NME December 1998

Daniel Booth


IT'S time to discard our pompus prejudices. Band reunions are so commonplace now that we should stop affecting false positions of outrage. The principle of reformations is a non-issue because the industry's marketing onslaught will never crumble under the imagined weight of journalistic objections; all that is left to debate is which bands deserve to be exhumed. And the three bands here merit more than a Lennon-enriched Betales...

...THE HUMAN LEAGUE play the most insanely futuristic show you'll ever see (nostalgic, yes - retro, no). To the whiplash android-march of "The Sound Of The Crowd" Phil Oakey, Susan Sulley and Joanne Catherall solemnly walk onstage bedecked in Arctic-white, Druid-chic-quasi-religious hooded cloaks - their faces benumbed into monastic compliane. It is, without question, the most stunning entrance this solar system has ever witnessed - hilarious, deadpan and the chillingly surreal benchmark to which the likes of Daft Punk and Air should aspire.

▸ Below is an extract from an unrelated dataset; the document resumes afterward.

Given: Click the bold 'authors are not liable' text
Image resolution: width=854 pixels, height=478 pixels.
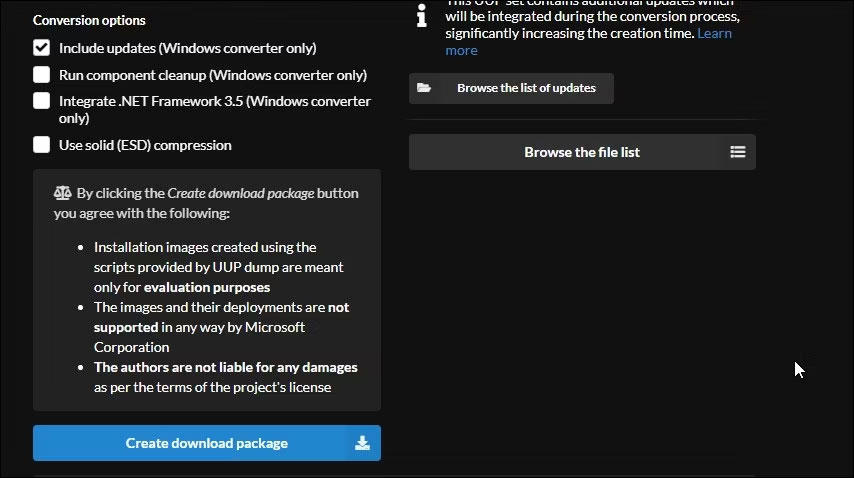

They may have a combined age of 587, but their music has lost none of its mechanized panache ("The Lebanon", "Tell Me When", "Love Action"), their image none of its sluttish magnetism; half way through, Susan (her face older, just a little rough) squeezes into a pair of golden shorts so inhumanly tight as to make Geri's Union Jack dress lokk like Richard Branson's round-the-world balloon. Miaow...

...So, blah-dee-blah, of course tonight is an insalubrious nostalgia binge; of course we're supposed to be shocked that so many potential Gomez fans (yeah, right) are timewarping themselves backwards. But this is no time to be coy. You simply can't call yourself a pop fan without having ever considered for a large proportion of your life that either "Poison Arrow", "Don't You Want Me" or "Church Of The Poisened Mind" is the best single of all time.